Un concepto y su dicnonomía.


¿El tema? Como no podía ser de otra manera: el amor.

Mis constantes diatribas contra el amor son irrelevantes, inconsecuentes a hoy en día. Ya me lo habían dicho: soy una contradicción.

Soy un hombre de lírica, así me autodenomino, no por vanidad, sino por cuestión estética de la vida. No puedo entender un orden concreto, no puedo y no quiero. Prefiero el caos, la anarquía, el azar, la letra. El amor, como motor-real o no- de mis reflexiones, debe llevar implícito un elemento de poesía, es el primer requisito que pido para que algo tenga importancia. Poesía.

Por eso encuentro incomprensible y desolador que alguien vea el amor como algo orgánico, crudo, mecánico. Me revienta el corazón si mi mente piensa en esa connotación del amor.

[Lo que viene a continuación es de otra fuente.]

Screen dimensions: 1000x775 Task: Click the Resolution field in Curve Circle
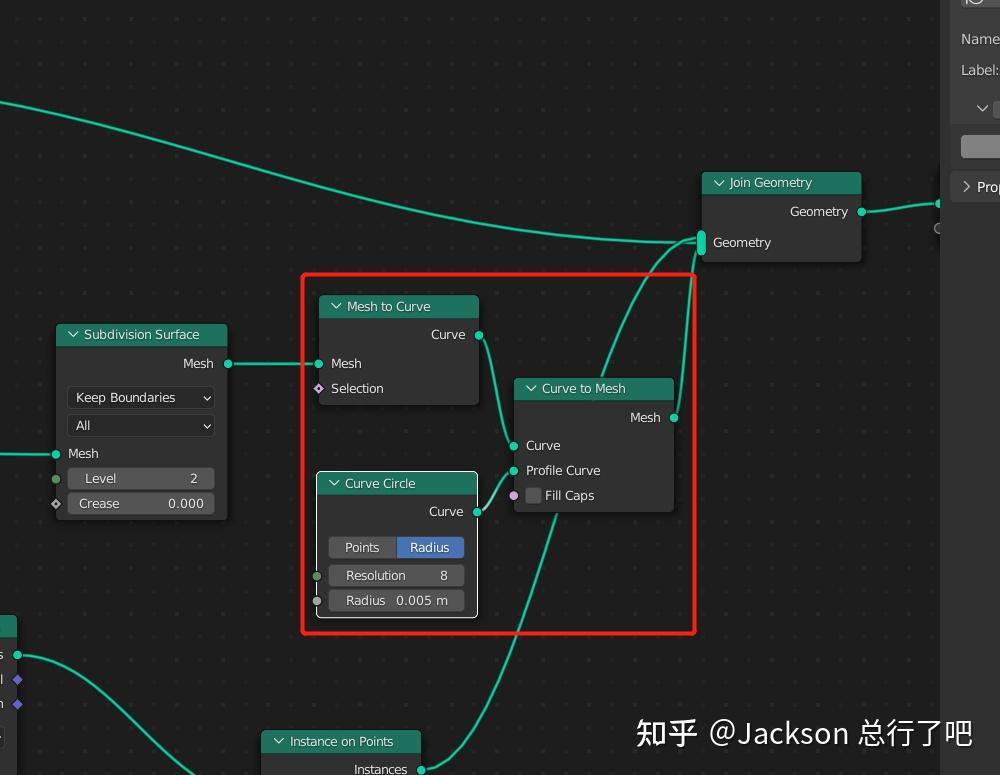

Puedo decir que el amor no existe, cierto, pero tengo que defenderlo cuando alguien se atreve a decirlo con pruebas de racionalismo in extremis.

Y tartamudeo, y sudo, y me convierto en el primer enamorado. Y esa dicotomía no es la que yo planteaba, como la original del cuerpo y el alma, sino una dicotomía absurda, horrible, extraña y ajena. El amor no es algo que se dé en forma natural, se busca, y en esa búsqueda reside la belleza. Belleza que es el fin del amor. O al revés.

Hacer del amor algo ordinario es una aberración para la mente de los Neruda del mundo, y para sus grupos antípodas también. Es la única cuestión capaz de unirnos-unirlos-. Si el amor existe, debe ser a través de las alegorías, cargadas de un sentido bohemio, lírico, artístico y poético. El amor si existe deberá ser algo único. Es su única forma de existir, siendo perfecto. Si no es así, no es amor. Es una mentira.

Creer que el amor es ordinario, común y poco trémulo, es, a mi modo de ver, una tontería. Digna de mentes ordinarias y comunes.